LASSO Model Better Predicted the Prognosis of DLBCL than Random Forest Model: A Retrospective Multicenter Analysis of HHLWG

J Oncol. 2022 Sep 16:2022:1618272. doi: 10.1155/2022/1618272. eCollection 2022.

Abstract

Background: Diffuse large B-cell lymphoma (DLBCL) is a heterogeneous non-Hodgkin's lymphoma with great clinical challenge. Machine learning (ML) has attracted substantial attention in diagnosis, prognosis, and treatment of diseases. This study is aimed at exploring the prognostic factors of DLBCL by ML.

Methods: In total, 1211 DLBCL patients were retrieved from Huaihai Lymphoma Working Group (HHLWG). The least absolute shrinkage and selection operator (LASSO) and random forest algorithm were used to identify prognostic factors for the overall survival (OS) rate of DLBCL among twenty-five variables. Receiver operating characteristic (ROC) curve and decision curve analysis (DCA) were utilized to compare the predictive performance and clinical effectiveness of the two models, respectively.

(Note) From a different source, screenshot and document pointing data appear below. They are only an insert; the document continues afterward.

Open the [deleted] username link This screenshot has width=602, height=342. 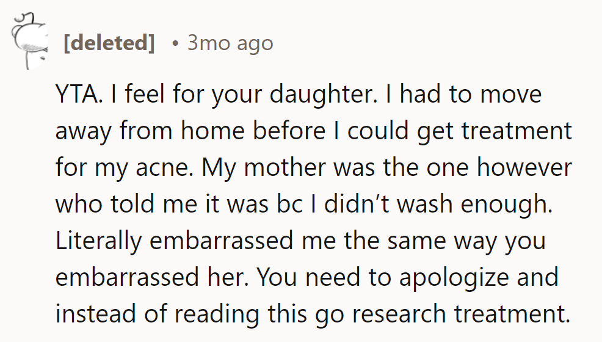point(109,43)
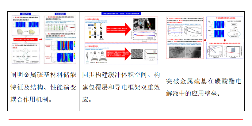Viewport: 252px width, 126px height.
Task: Click the blue 研究内容 header label
Action: pos(26,14)
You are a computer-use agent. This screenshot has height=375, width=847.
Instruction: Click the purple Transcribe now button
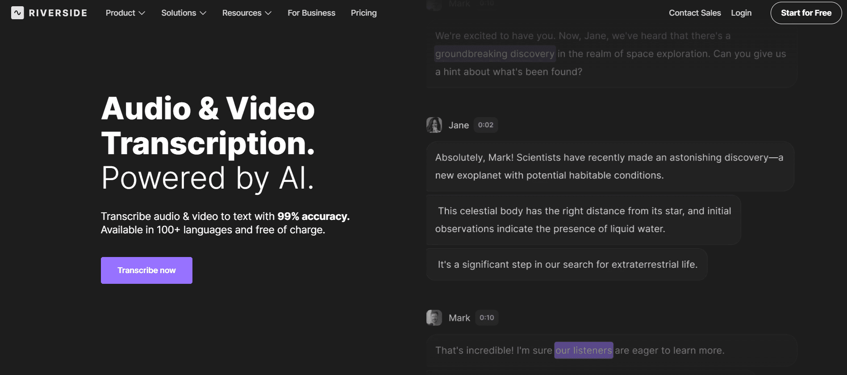point(146,270)
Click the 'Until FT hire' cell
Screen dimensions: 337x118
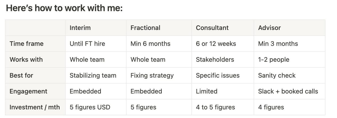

Results: The median follow-up time was 43.4 months, and the 5-year OS was 58.5%. The LASSO model achieved an Area under the curve (AUC) of 75.8% for the prognosis of DLBCL, which was higher than that of the random forest model (AUC: 71.6%). DCA analysis also revealed that the LASSO model could augment net benefits and exhibited a wider range of threshold probabilities by risk stratification than the random forest model. In addition, multivariable analysis demonstrated that age, white blood cell count, hemoglobin, central nervous system involvement, gender, and Ann Arbor stage were independent prognostic factors for DLBCL. The LASSO model showed better discrimination of outcomes compared with the IPI and NCCN-IPI models and identified three groups of patients: low risk, high-intermediate risk, and high risk.

Conclusions: The prognostic model of DLBCL based on the LASSO regression was more accurate than the random forest, IPI, and NCCN-IPI models.